La distance, c’est aussi la route que les équipages doivent parcourir jusqu’au prochain way point de Fernando de Noronha, archipel situé à l’est des côtes brésiliennes. Ce sera le dernier point de passage avant le run final ver Le Cap.

La distance, c’est également ce qui les sépare encore des élusifs alizés, situés bien plus sud qu’habituellement en cette période. Trouver enfin ces vents qui soufflent entre 20 et 25 nœuds donnera un sacré coup de mains aux équipages fatigués par ces premières journées de course intense et cette brise trop légère.

La distance,ou plutôt le manque de distance, c’est aussi le manque d’espace à bord des Volvo Ocean65.« Nous sommes neuf dans un tout petit espace avec toutes nos affaires, nos odeurs et nos ronflements,» écrit Francisco Vignale, à bord de MAPFRE.

Mais principalement, la distance sur cette course est justement le faible écart qu’il y a entre les bateaux. Et forcément, dans ce contexte, c’est le mental qui entre en jeu. « Empannage pour Abu Dhabi!» crie avec force Pascal Bidégorry.
Tout est dit ! On comprend que la guerre qui se joue sur l’Atlantique est une guerre « à vue ».
« Vous voyez nos feux, on voit aussi vos feux. » « Vous empannez, on empanne aussi. ». Dans ce contexte, les hommes dorment peu, le rythme est relevé, la pression est à son comble.

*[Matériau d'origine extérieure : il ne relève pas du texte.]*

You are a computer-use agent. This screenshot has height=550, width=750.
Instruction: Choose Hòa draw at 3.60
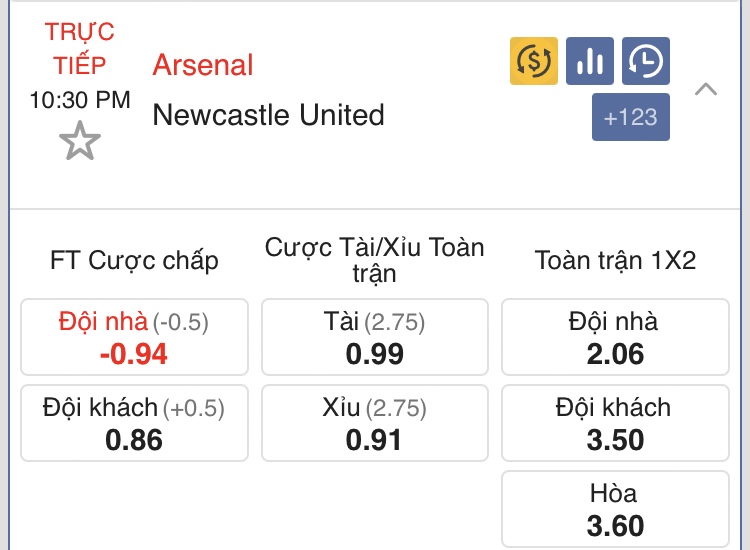click(616, 509)
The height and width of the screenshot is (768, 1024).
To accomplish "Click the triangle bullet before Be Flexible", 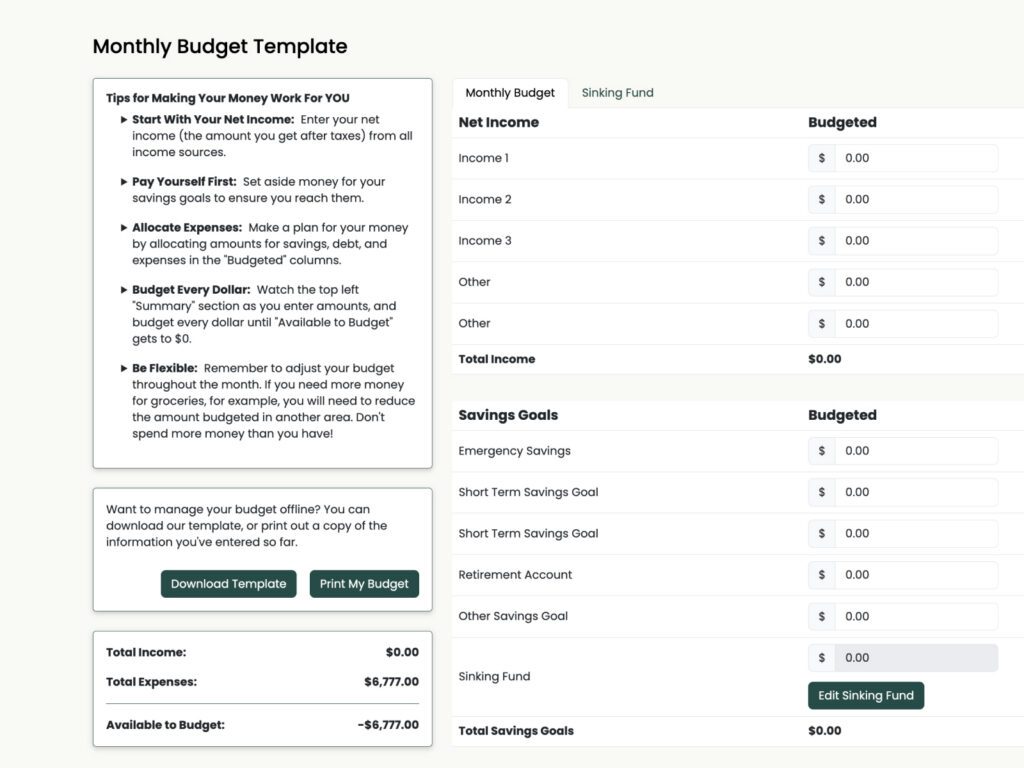I will click(123, 368).

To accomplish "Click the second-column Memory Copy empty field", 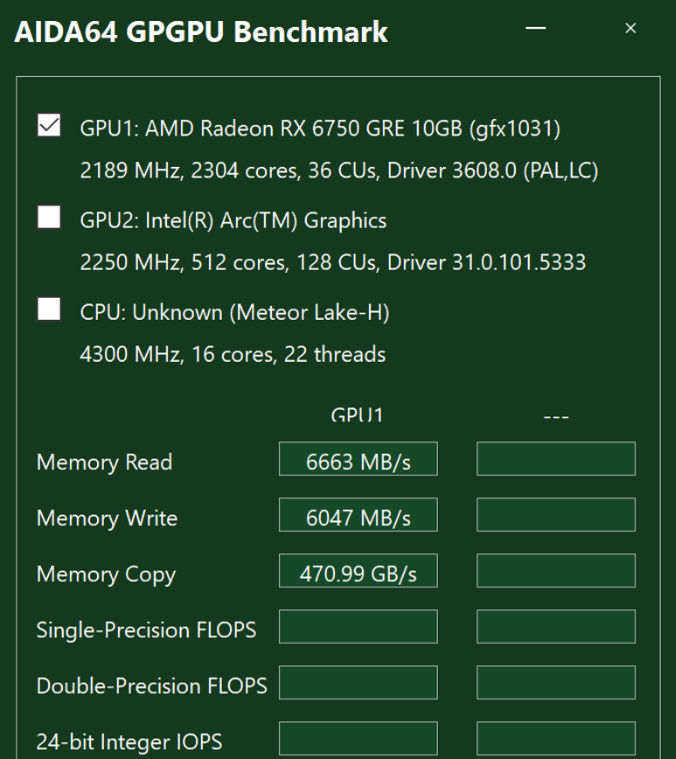I will [x=556, y=571].
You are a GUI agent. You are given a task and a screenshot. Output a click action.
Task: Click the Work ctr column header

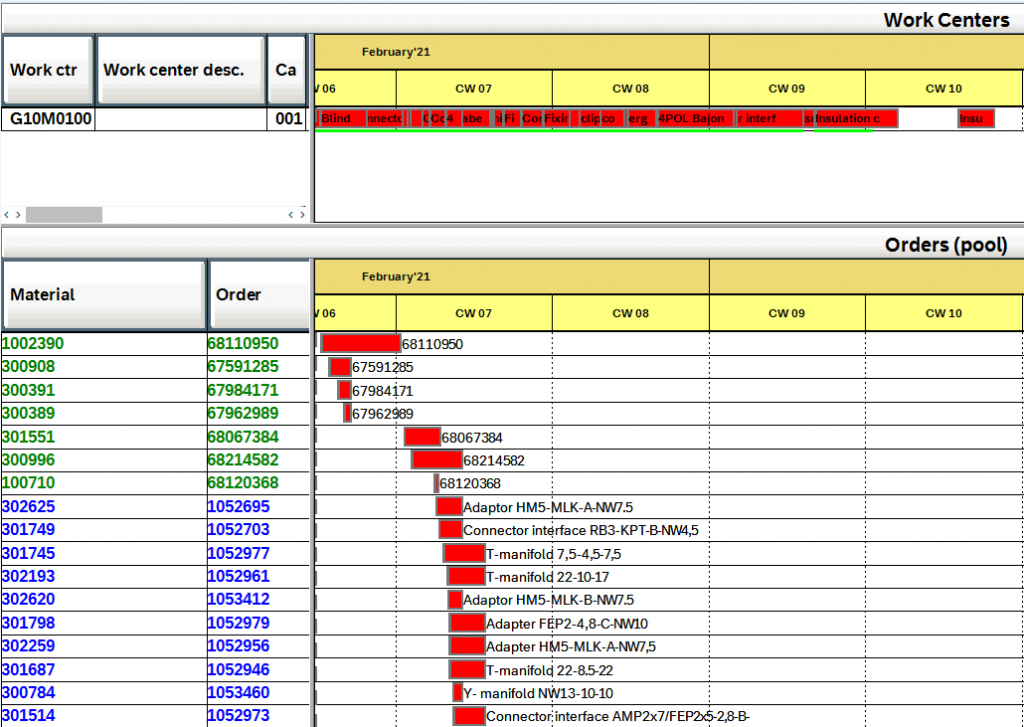coord(48,70)
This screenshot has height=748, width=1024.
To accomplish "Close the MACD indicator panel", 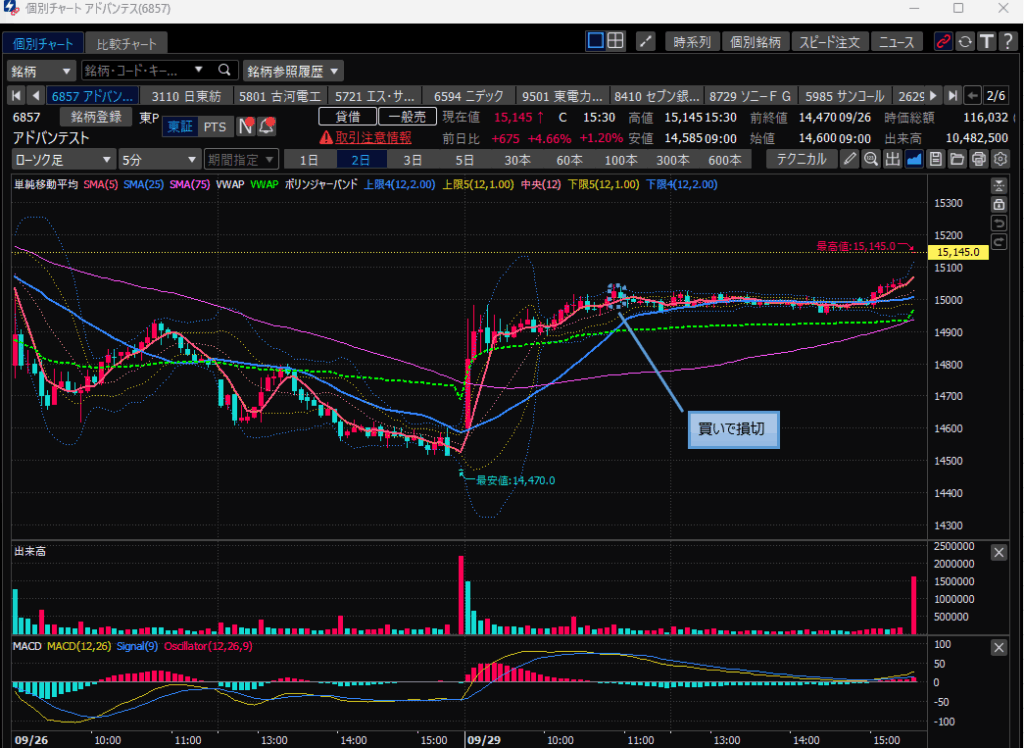I will click(x=998, y=648).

C’est le genre de compétition qui se joue habituellement sur des formats courts. C’est une course In-Port – qui va durer neuf mois. Un portrait de Ian Walker pris hier par Matt Knighton, le reporter embarqué d’Abu Dhabi, symbolisait à lui seul la tension et l’attention permanentes que nécessite ce match race océanique.

« C’est vraiment difficile de décider ce qu’il faut faire,» reconnait Nicolas Lunven le navigateur de MAPFRE. « On a deux bateaux à côté de nous et un autre devant. La moindre erreur te fait perdre beaucoup de terrain. L’objectif est donc clair : faire moins d’erreurs que les autres.»

« On essaye de naviguer le plus vite possible, 24 heures sur 24 et sept jours sur sept,» explique Annie Lush de Team SCA, pendant un court moment de repos. L’équipage féminin était le premier à passer Gibraltar. Depuis, les filles ont occupé différentes places dans le classement et même la dernière.

« L’idée était d’être sur le pont pendant quatre heures puis de se reposer quatre heures. Mais depuis le début, on n’a pas souvent été off pendant quatre heures !»

Les équipages ont souvent tout le monde sur le pont pour espérer lutter contre leurs adversaires.

« J’ai été réveillé quatre fois pendant mon quart de repos,» bougonne Mark Towill de Team Alvimedica.

Cette bataille à couteaux tirés permet à tous d’apprendre. Mêmes les équipiers les plus expérimentés ne cachent pas qu’ils ne cessent de tirer les leçons de ces phases de contact extrêmes.

« Naviguer ensemble dans les mêmes conditions est inestimable en termes de connaissances, » explique Simon Fisher à bord d’Abu Dhabi Ocean Racing.

« C’est l’opportunité rêvée pour comprendre ce qui fait avancer vite ces bateaux.»

Cette nuit, les bateaux devraient commencer à toucher les alizés de plus en plus soutenus. Le vent tournera au nord est progressivement pour permettre enfin à la flotte d’entamer sa grande traversée et son approche d’un nouveau passage à niveau : le pot au noir.